* _WORKING DATA_:
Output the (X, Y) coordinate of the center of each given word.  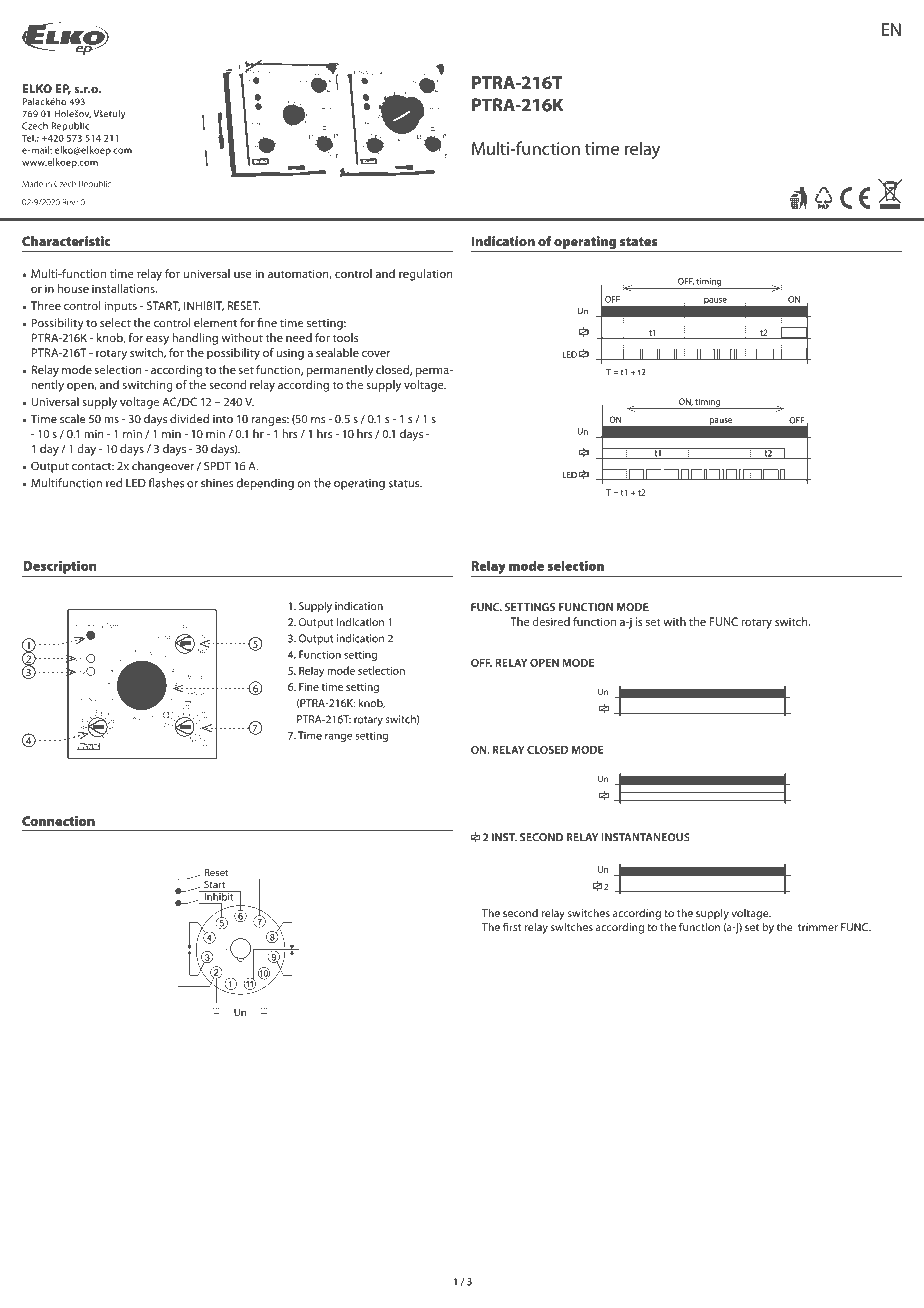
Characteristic (66, 241)
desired (551, 621)
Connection (58, 821)
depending (265, 484)
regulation (426, 275)
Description (60, 567)
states (638, 242)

* _THE TASK_: Starting with the line with "Connection (58, 821)" and going on through the last of the lines, write those lines out again, swapping "depending" for "relying" and leaving everything else unchanged.

* _FINISHED ANSWER_:
Connection (58, 821)
relying (265, 484)
regulation (426, 275)
Description (60, 567)
states (638, 242)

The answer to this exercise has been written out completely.